The fact irritated him, but it didn’t surprise him. From what Jubal had learned, it seemed that the British and French and German generals were making the same crude and unimaginative attempts at battle that had characterized so much of the conflict he had known as the War for Southern Independence. These obtuse leaders expended their men in fruitless charges, and the spirits of the dead only served to expand the enemy’s fleet. At least Grant had learned his lesson at Cold Harbor. Would the same ever be said of the brutes who were methodically sending the young manhood of their respective nations into the meat grinder of trenches, machine guns, barbed wire?

It made him tired just thinking about it, and he couldn’t afford fatigue. Now, here, he had important work to do.

Juliay joined him, moccasins silent as the shadow in which they both sought concealment. He felt her hand in his, and he was heartened again, ready for the task at hand.

“There is one Delver behind us, another pair across the river right here,” she said, barely voicing the words, pointing to indicate location.

He nodded, saw the two dwarves, dark metal armor seeming to absorb the little starlight penetrating the narrow valley. Knowing the preternaturally keen hearing of his enemies, Jubal carefully shrugged the small crossbow from its sling across his shoulder, pointed to his quarry, and started to carefully move down the slope toward the stream. Juliay, in the meantime, backtracked toward the lone Delver on their side of the water.

Finding a boulder with a relatively flat top, Jubal stretched out on the crude platform and leveled his crossbow, the razor-edged dart of steel homed on the breastplate of the nearest dwarf. The water was near, no more than fifteen feet below, but still it slipped past with an eerie, nearly soundless rush. Over that faint hiss he heard a grunt, then a jarring clatter as of an armored body rolling down the hill; he knew that Juliay had done her job.

The two Delvers heard the noise, too, stiffening, then crouching in the shelter of a rocky outcrop. Julbal winced; he had lost his shot.

He remained steady, holding his bead on the place where the dwarves had vanished. In a few moments a light flared down the valley, Juliay setting off her coolfyre torch. Not wanting to impair his night vision, Jubal avoided even a glance at the source of the illumination, knowing that Juliay would likewise keep her eyes away from the night-bursting brilliance.

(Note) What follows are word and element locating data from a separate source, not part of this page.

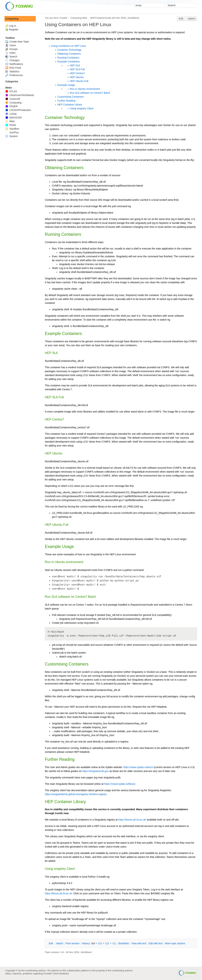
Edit (181, 18)
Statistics (12, 72)
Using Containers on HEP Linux (69, 46)
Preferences (14, 75)
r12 (107, 943)
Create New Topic (17, 41)
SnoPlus (12, 132)
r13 (100, 943)
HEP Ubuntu (77, 77)
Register (14, 29)
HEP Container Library (70, 105)
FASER (11, 106)
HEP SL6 (75, 65)
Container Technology (69, 50)
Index (10, 53)
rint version (72, 943)
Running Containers (68, 57)
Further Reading (66, 100)
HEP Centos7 (77, 73)
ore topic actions (175, 943)
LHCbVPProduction (18, 110)
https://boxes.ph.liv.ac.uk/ (132, 819)
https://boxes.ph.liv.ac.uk (58, 893)
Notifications (14, 64)
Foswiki (63, 18)
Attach (192, 18)
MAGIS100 (13, 118)
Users (11, 45)
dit (51, 943)
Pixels (11, 125)
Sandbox (12, 129)
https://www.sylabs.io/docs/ (138, 767)
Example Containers (68, 61)
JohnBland (133, 18)
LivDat (11, 114)
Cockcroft (13, 99)
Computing (12, 19)
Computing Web (79, 18)
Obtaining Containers (69, 54)
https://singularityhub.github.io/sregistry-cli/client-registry (75, 794)
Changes (12, 60)
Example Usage (66, 85)
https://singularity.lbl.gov (95, 771)
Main (10, 121)
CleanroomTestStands (19, 95)
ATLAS (11, 91)
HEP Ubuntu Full (79, 81)
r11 (114, 943)
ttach (59, 943)
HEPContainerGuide (101, 18)
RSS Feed (13, 68)
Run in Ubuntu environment (85, 89)
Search (11, 56)
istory (86, 943)
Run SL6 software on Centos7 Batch (90, 93)
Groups (11, 49)
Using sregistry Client (82, 108)
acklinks (123, 943)
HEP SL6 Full (77, 69)
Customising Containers (71, 97)
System (11, 136)
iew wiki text (139, 943)
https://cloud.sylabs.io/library (120, 784)
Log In (13, 26)
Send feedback (61, 973)
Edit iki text (156, 943)
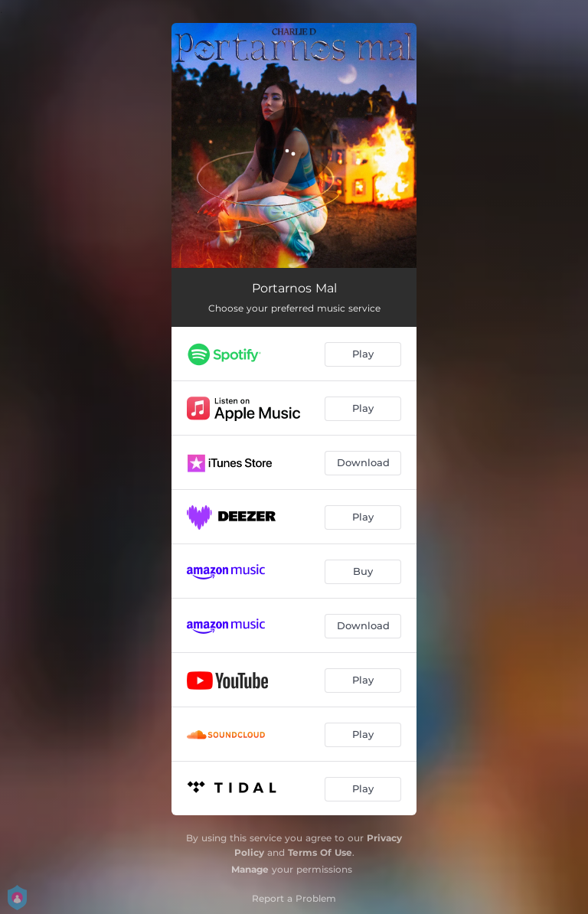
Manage (250, 869)
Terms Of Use (320, 852)
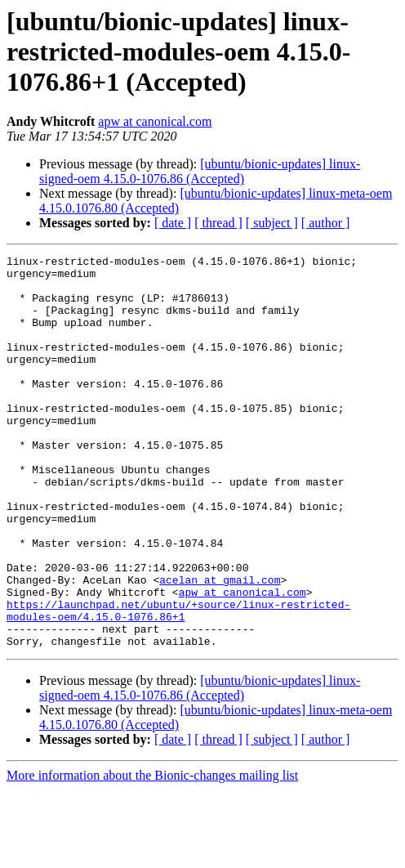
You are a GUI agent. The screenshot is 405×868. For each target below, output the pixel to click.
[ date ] (172, 222)
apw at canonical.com (154, 121)
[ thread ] (218, 222)
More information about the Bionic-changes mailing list (152, 853)
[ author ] (326, 222)
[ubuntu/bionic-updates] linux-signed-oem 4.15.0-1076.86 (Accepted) (199, 171)
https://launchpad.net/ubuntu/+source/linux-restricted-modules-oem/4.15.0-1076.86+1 (178, 682)
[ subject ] (272, 222)
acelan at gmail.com (220, 646)
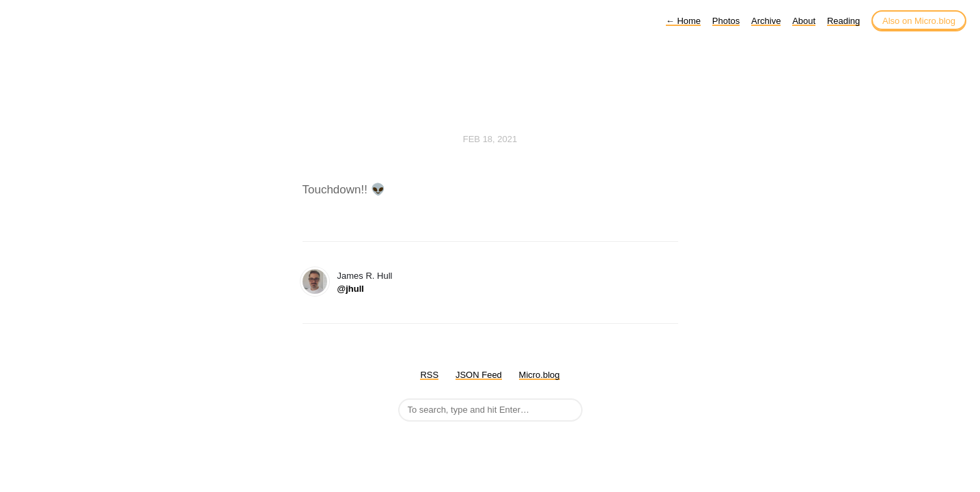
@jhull (350, 288)
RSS (429, 374)
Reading (843, 20)
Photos (726, 20)
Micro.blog (540, 374)
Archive (766, 20)
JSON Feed (479, 374)
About (804, 20)
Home (683, 20)
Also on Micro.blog (919, 20)
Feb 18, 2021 (490, 139)
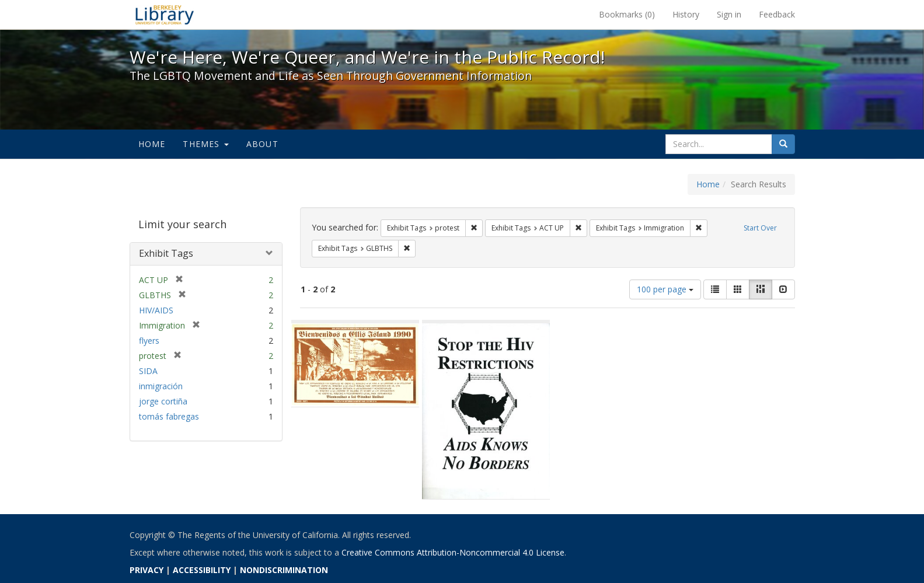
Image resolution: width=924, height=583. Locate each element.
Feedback (777, 14)
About (262, 144)
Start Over (760, 228)
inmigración (161, 386)
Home (152, 144)
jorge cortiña (163, 401)
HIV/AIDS (156, 310)
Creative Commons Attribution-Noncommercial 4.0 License (453, 552)
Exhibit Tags (166, 253)
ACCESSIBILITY (201, 570)
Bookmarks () (627, 14)
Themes (205, 144)
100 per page (665, 289)
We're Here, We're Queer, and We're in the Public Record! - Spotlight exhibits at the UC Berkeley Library (165, 15)
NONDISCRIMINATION (284, 570)
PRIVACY (147, 570)
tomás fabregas (169, 416)
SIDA (148, 371)
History (686, 14)
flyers (149, 340)
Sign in (729, 14)
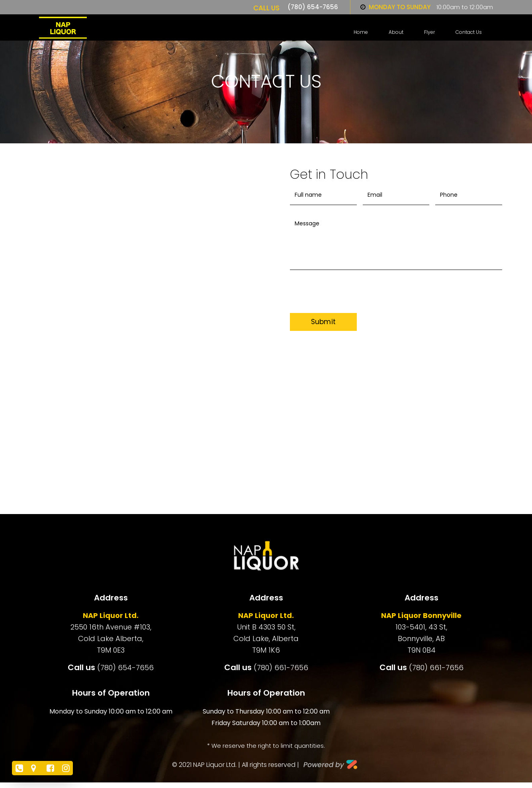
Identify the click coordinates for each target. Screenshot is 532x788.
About (396, 32)
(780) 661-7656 (281, 667)
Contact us (469, 32)
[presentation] (356, 297)
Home (361, 32)
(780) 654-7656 (313, 7)
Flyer (429, 32)
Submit (323, 322)
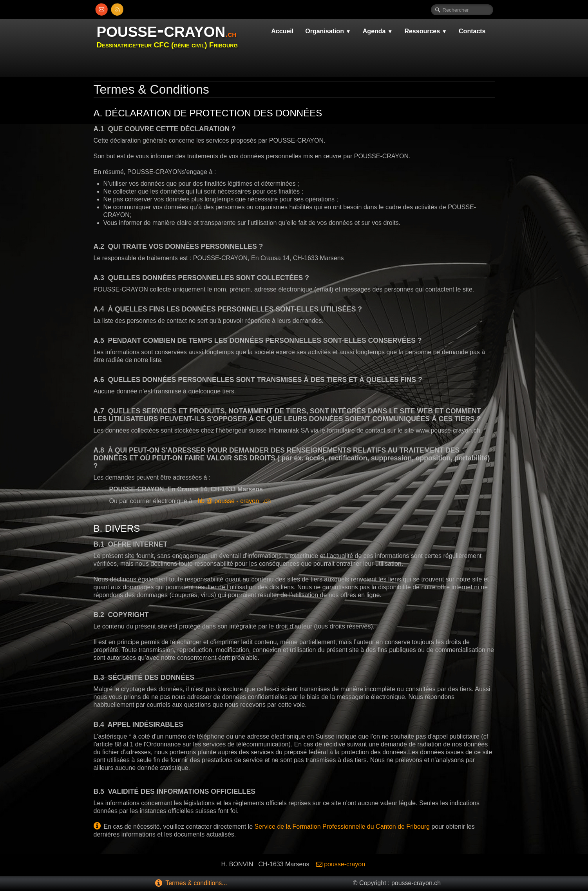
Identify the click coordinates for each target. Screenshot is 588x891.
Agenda (378, 31)
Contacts (472, 31)
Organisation (328, 31)
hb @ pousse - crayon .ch (234, 501)
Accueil (282, 31)
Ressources (425, 31)
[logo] (170, 36)
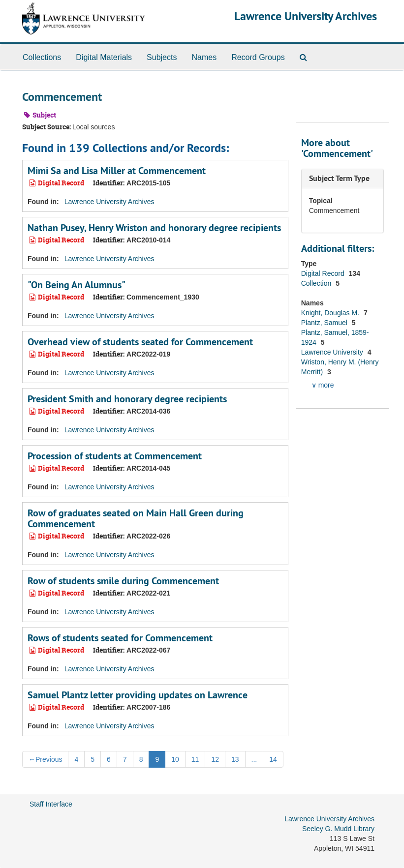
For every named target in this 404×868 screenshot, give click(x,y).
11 (195, 759)
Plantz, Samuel (325, 323)
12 (215, 759)
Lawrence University (333, 352)
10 (175, 759)
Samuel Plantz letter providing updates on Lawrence (137, 695)
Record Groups (258, 57)
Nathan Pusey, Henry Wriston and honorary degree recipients (154, 228)
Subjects (161, 57)
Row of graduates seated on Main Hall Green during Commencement (135, 518)
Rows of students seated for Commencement (120, 638)
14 (273, 759)
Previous (45, 759)
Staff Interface (51, 804)
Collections (42, 57)
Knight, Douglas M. (331, 313)
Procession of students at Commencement (115, 456)
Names (204, 57)
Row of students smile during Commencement (123, 581)
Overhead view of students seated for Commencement (140, 342)
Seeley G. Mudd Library (338, 829)
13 (235, 759)
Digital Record (324, 273)
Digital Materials (104, 57)
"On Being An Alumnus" (76, 285)
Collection (317, 283)
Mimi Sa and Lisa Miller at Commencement (117, 171)
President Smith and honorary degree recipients (127, 399)
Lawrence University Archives (306, 16)
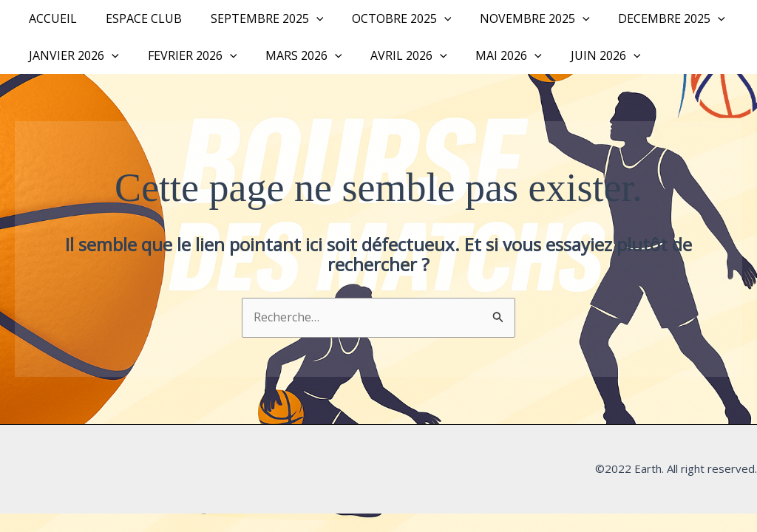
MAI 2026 (486, 55)
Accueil (50, 18)
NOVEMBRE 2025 (512, 18)
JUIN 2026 (578, 55)
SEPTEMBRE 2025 (254, 18)
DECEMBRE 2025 (645, 18)
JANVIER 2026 (72, 55)
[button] (304, 18)
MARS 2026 (291, 55)
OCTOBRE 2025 (384, 18)
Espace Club (136, 18)
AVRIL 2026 (392, 55)
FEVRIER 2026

The diversion was enough to draw the two dwarves forward. Jubal could see the blank helmet plates, completely covering the eyeless faces as featureless as shadows. He was not fooled; bitter experience had proved that, since coming to Nayve, these dark-dwelling dwarves had somehow learned to see. How they did so remained a mystery. For this mission it was enough to know that they could be distracted and alarmed by a sudden light. Now, the duo of Delvers crept along the steep trail, each armed with a pair of multiple-bladed knives, attempting to sneak up on whoever was making this brightness.

Jubal aimed carefully and shot the first one, the dart punching through the dwarf’s side just below his upraised arm. The force of the missile knocked the stricken Delver to the side against the rising slope. The wounded dwarf kicked and tried to make a noise before he started to roll down toward the water.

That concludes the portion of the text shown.